*AIM OF THE TASK*
Please keep pictures out and return the lines below exactly, from the one holding "Task: Click the '# Open the camera' comment" through the last, both included.

*RECORDS PROVIDED*

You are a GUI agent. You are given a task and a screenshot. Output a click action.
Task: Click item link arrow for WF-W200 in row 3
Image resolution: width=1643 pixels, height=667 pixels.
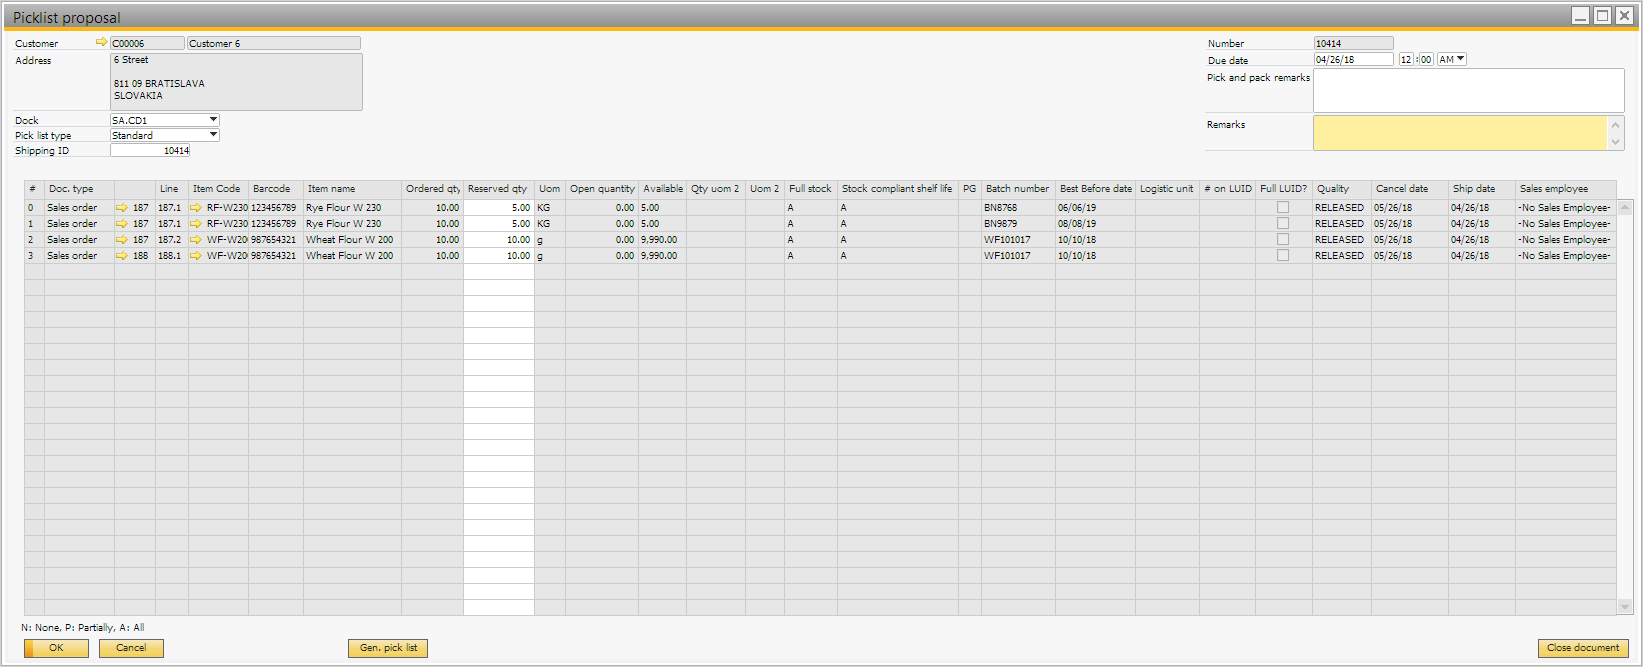click(196, 256)
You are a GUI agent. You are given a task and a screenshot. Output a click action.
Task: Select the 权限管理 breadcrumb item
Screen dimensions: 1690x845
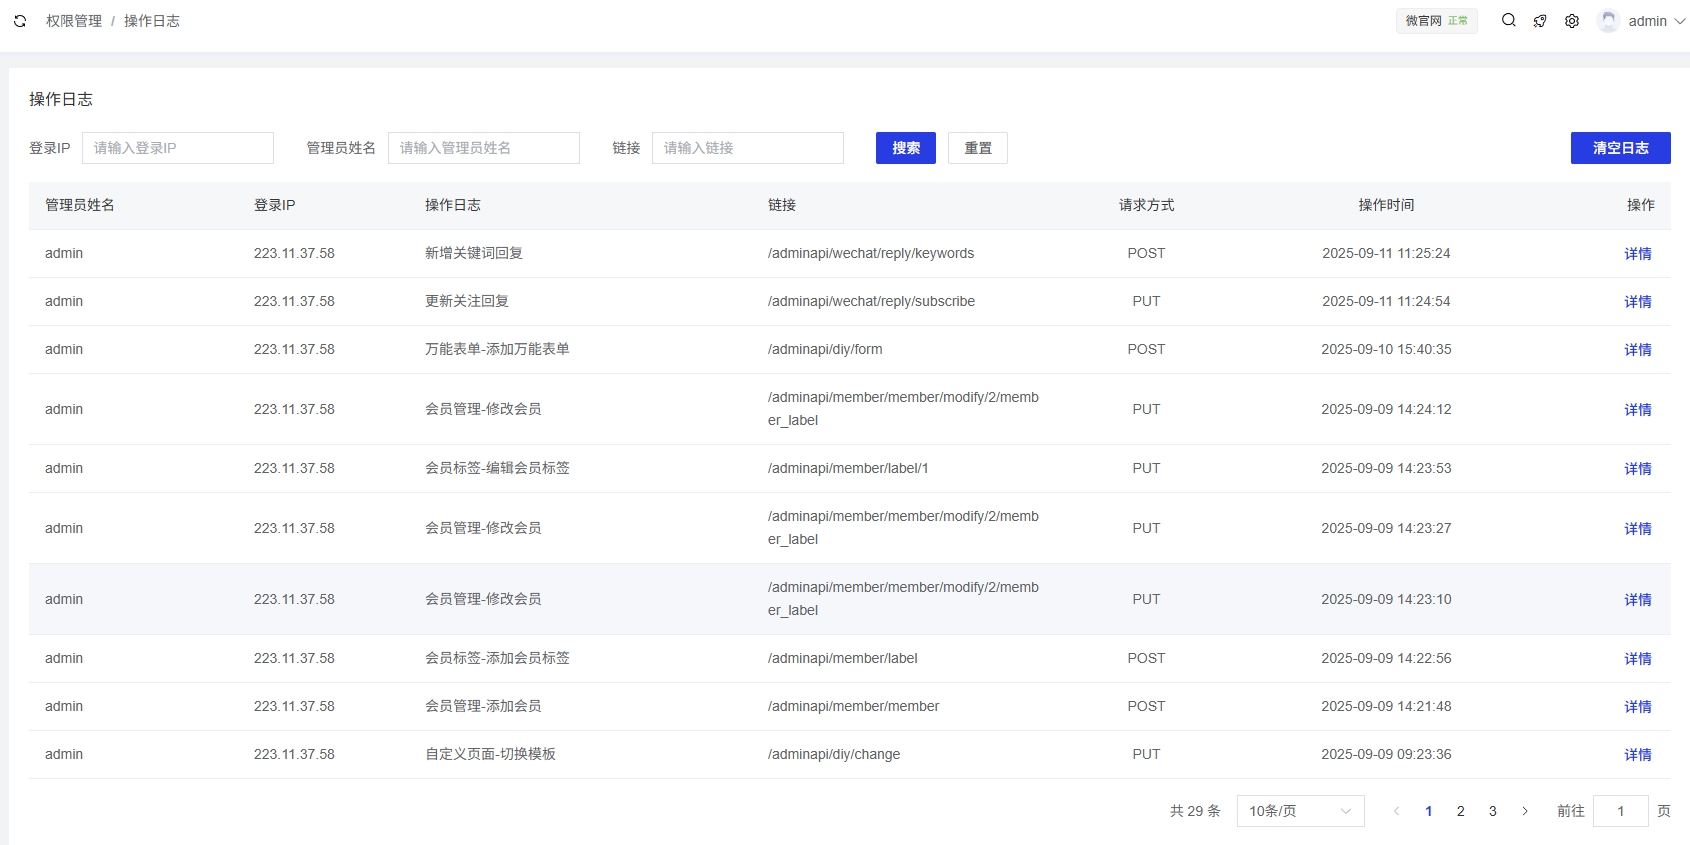coord(74,21)
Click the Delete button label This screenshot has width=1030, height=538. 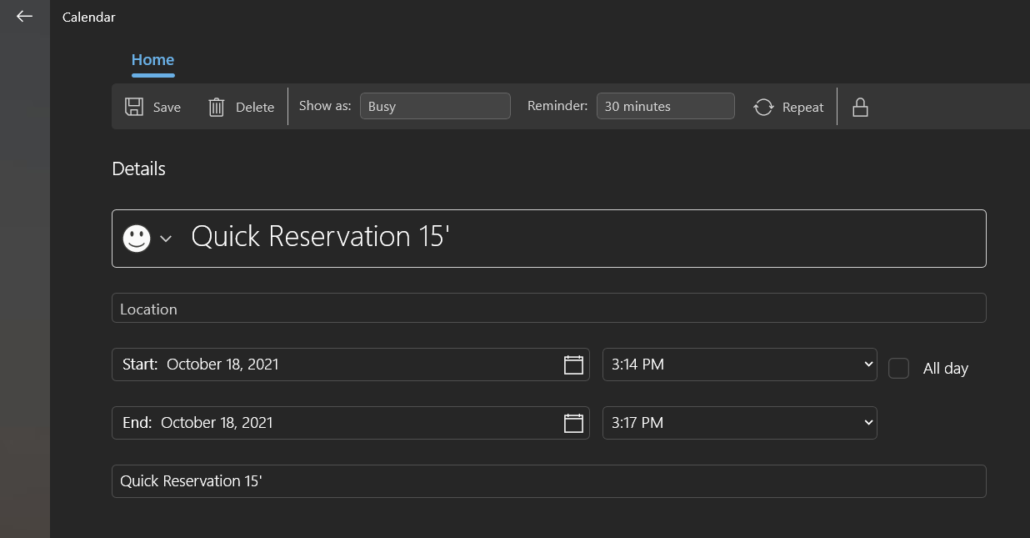[x=255, y=107]
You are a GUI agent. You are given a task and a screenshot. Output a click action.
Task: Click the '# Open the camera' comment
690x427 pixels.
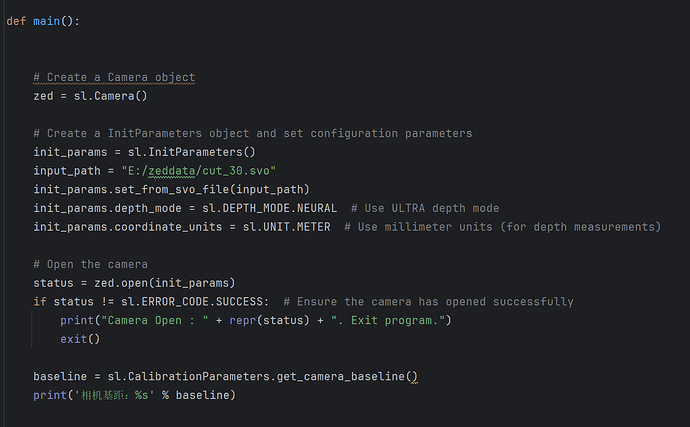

*TASK ANSWER*
Task: Click the '# Open the camera' comment
690x427 pixels.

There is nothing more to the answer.